First, though, the drivers must get out of coal country in the autonomous region of Inner Mongolia and neighboring Shaanxi and Shanxi provinces. On a gray, drizzly afternoon in August, Mr. Zhu was part of a small caravan of trucks carrying 90 tons of coal to a karaoke bar and bathhouse in Baoding.

Mr. Zhu had collected his load a day earlier from a small mine in Shenmu, a major coal hub in northern Shaanxi. He estimated that the 260-mile trip to Baoding would take five days, including at least two at the inspection checkpoint in Fugu before he could cross the Yellow River and head east. For a poor province like Shaanxi, the toll collected there is like a tithe for every pebble of black gold leaving its borders: the fee for a ton of coal is about $7.

Drivers see the fee as just another shakedown. On a different morning, just south of the ancient city of Togtoh, in Inner Mongolia, a different caravan of about 20 coal trucks was parked on a roadside. They had sent a scout to a nearby traffic circle to check for a police officer with a reputation for dispensing dubious tickets.

”He’s got to make his quotas,” said one driver, smoking a cigarette as other drivers napped on the road beneath the shaded undercarriages of their trucks. The scout’s job was to notify the other drivers when the officer broke for lunch so the caravan could beat it safely through town. ”Otherwise,” the driver said of the $6 ticket, ”we could not make any money.”

The inspection station in Fugu is an unavoidable bottleneck for the trucks heading east from the mines in Shenmu. Drivers spend so much time waiting that a floating commercial district has arisen on the roadside. Hawkers on bicycles and mopeds peddle Mao amulets, military magazines, spare keys, boiled eggs, noodles and fingernail clippers.

”Corn! Corn!” shouted a woman selling food from the back of one bike.

In their idle time, drivers play cards in the cramped cabs of their trucks or read magazines. Some compare waiting-in-line stories the way other men compare fish stories.

”The longest we had to wait was two weeks,” Mr. Zhu said. ”People set up restaurants beside the road.”

Another driver in the convoy, Li Wenshun, said he once waited in a line that stretched more than 30 miles, all the way back to the mines in Shenmu.

”Before there was a road,” mused Mr. Li, ”there was a line.”

For the Chinese government, bottlenecks in coal transportation are a critical issue partly blamed for power shortages in cities and factory districts along the southern coast. The government has responded by rapidly expanding railroad lines dedicated to coal and upgrading port facilities to expedite sea shipments of coal to power plants and factories in the south.

Experts say those improvements have begun to help ease the bottlenecks. But the demand for coal remains so insatiable that the more informal, and chaotic, network of truckers continues to play a vital role. Coal trucks seem to be everywhere. Anyone who has driven in China knows the not-always-comforting feeling of looking in the rear-view mirror and seeing a coal truck barreling closer.

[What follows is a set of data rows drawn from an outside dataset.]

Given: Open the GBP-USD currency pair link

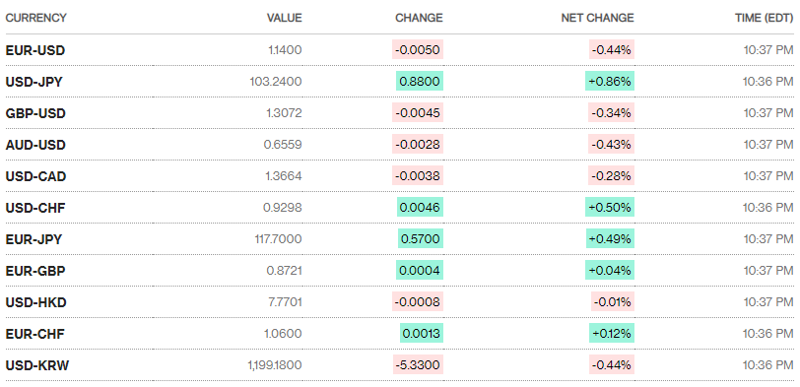Looking at the screenshot, I should (35, 113).
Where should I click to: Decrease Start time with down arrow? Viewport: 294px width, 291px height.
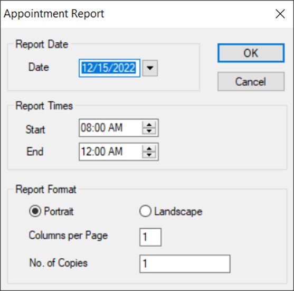click(x=149, y=131)
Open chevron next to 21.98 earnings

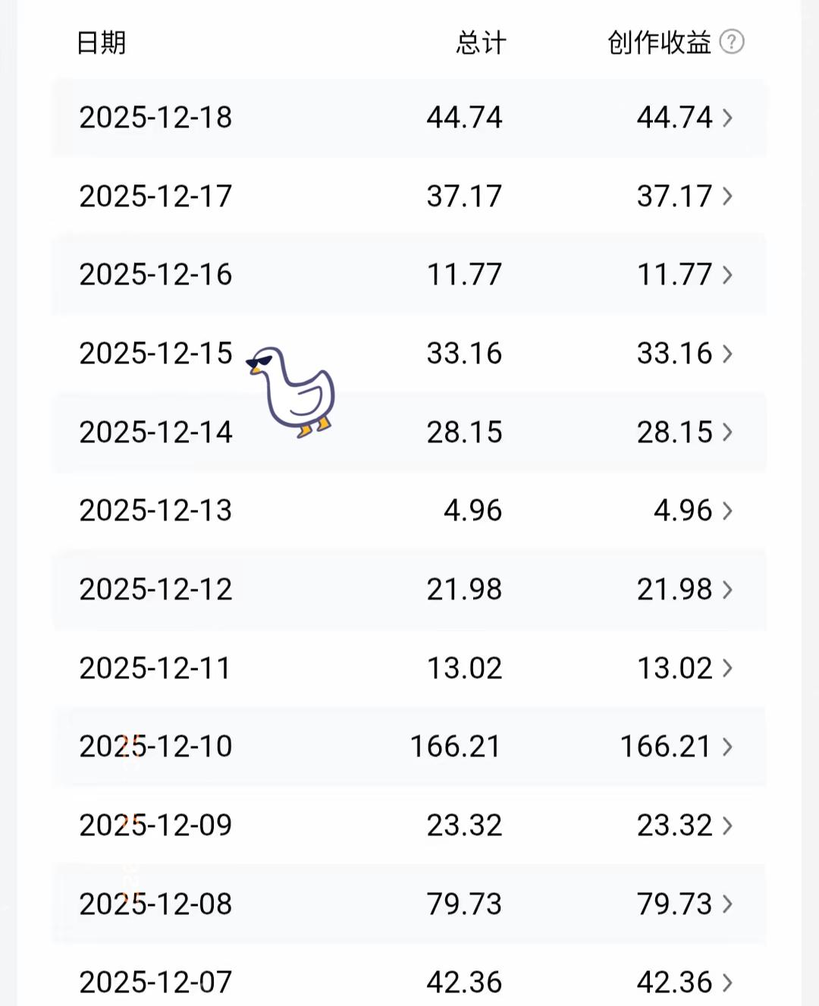(727, 589)
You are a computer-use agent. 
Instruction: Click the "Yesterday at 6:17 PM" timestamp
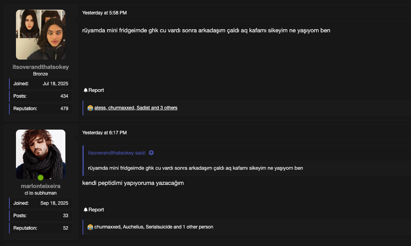pos(104,133)
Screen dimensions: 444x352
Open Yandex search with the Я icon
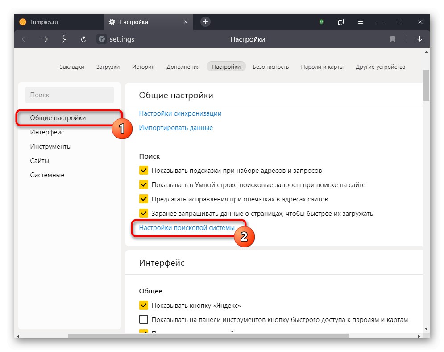click(x=63, y=39)
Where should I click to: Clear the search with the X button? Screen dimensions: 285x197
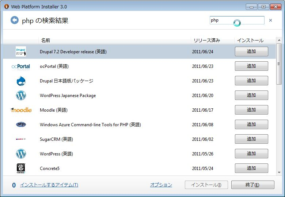[270, 20]
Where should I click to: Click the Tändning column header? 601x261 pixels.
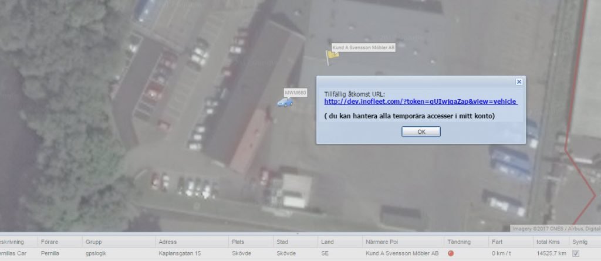coord(460,242)
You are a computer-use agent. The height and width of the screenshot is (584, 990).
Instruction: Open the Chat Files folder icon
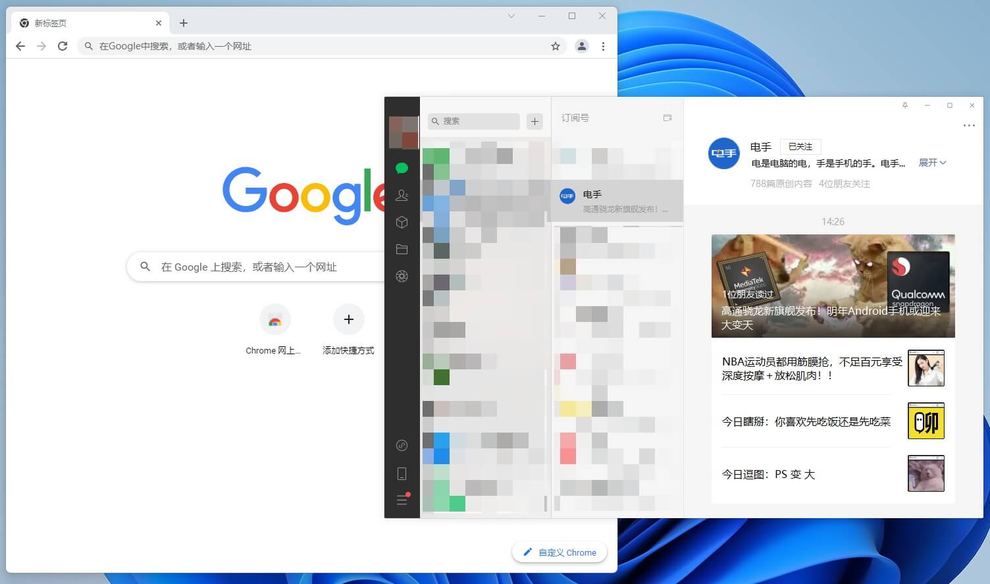point(402,249)
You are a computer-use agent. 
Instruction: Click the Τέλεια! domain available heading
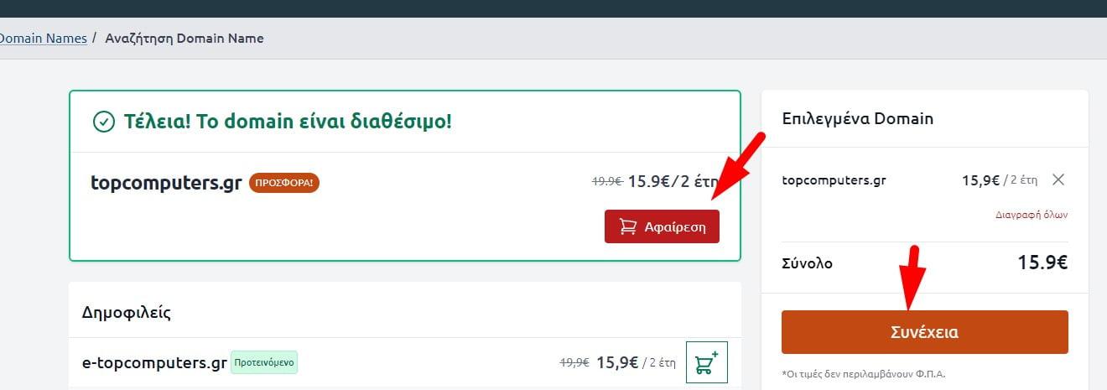click(x=287, y=122)
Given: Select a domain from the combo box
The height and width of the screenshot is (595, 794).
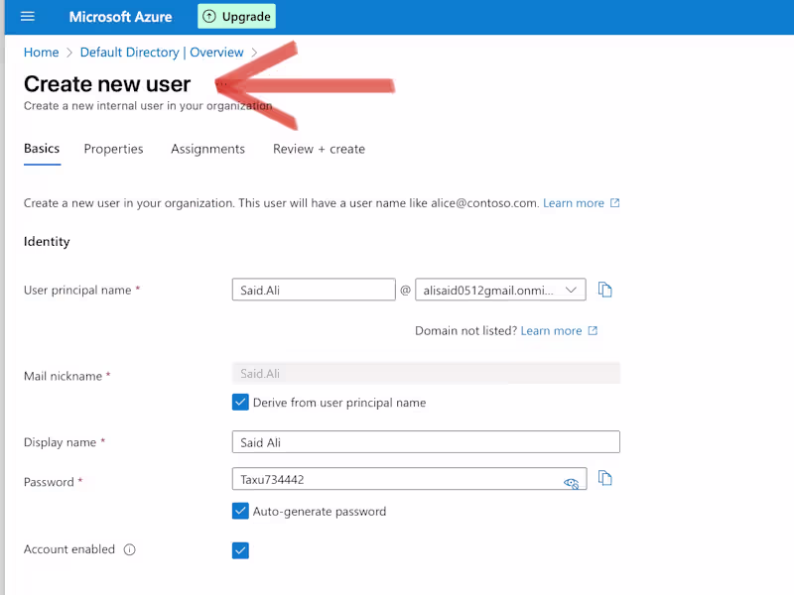Looking at the screenshot, I should (x=500, y=289).
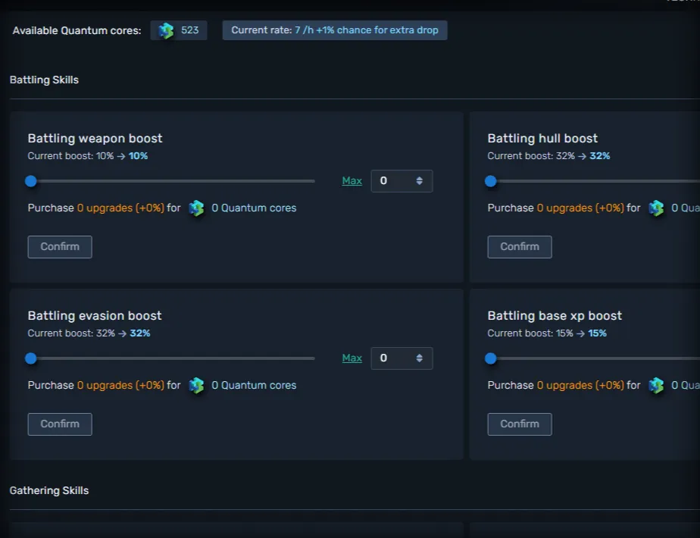Click the Quantum core icon in Battling evasion boost

tap(196, 386)

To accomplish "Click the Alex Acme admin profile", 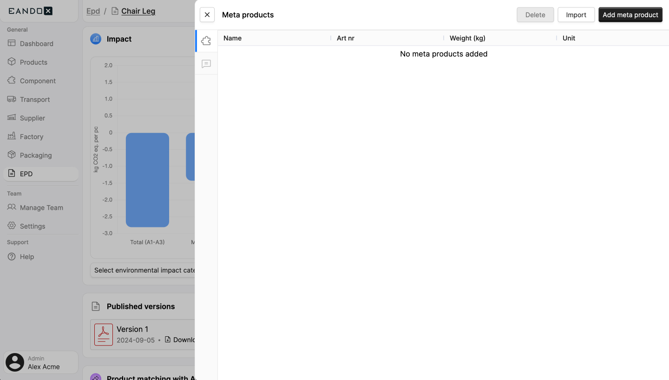I will click(x=41, y=362).
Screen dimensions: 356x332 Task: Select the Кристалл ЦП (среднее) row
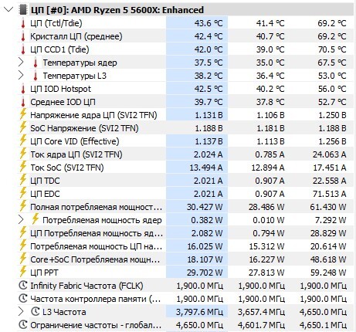coord(186,36)
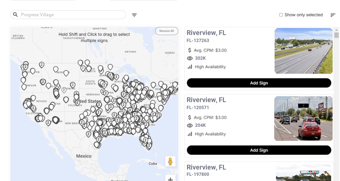Viewport: 340px width, 181px height.
Task: Zoom in the map with plus button
Action: tap(170, 179)
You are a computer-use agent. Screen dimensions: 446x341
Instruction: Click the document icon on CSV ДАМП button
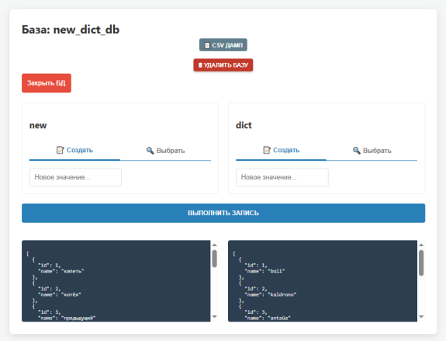pyautogui.click(x=207, y=45)
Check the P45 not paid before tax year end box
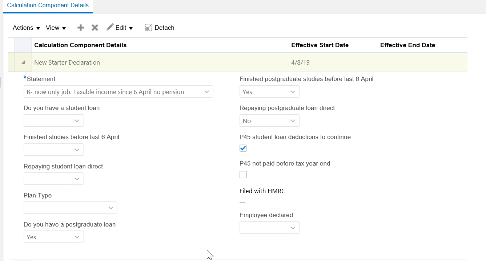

Mr. Zhu said he now made the trip from Shenmu to Baoding about six times a month, earning about $600. Many of the drivers were once farmers who could not earn $600 in a year and are looking for a way out of rural poverty. ”We have no choice,” said another driver. ”There is no other way out of the countryside.”

On this trip, Mr. Zhu was traveling with a backup driver and his son, an apprentice driver who hopes to have his own coal truck one day. They sat patiently inside the cab as, every hour or so, coal trains whizzed by the paralyzed truck line.

”I like the lifestyle,” said the son, Zhu Dongliang, 20. ”There aren’t that many jobs out there. This is good work.”

If sometimes tedious: a few minutes later, the elder Mr. Zhu cranked up the engine and lurched forward another 30 feet. Then he turned it off.